* Action item *
Reproduce the whole listing, character for character.

* Data provided *
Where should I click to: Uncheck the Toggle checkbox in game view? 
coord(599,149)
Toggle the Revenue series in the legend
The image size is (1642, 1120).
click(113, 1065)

* Reply to the exercise *
Where should I click to: Uncheck the Toggle checkbox in game view? 
coord(599,149)
Toggle the Revenue series in the legend
The image size is (1642, 1120).
click(113, 1065)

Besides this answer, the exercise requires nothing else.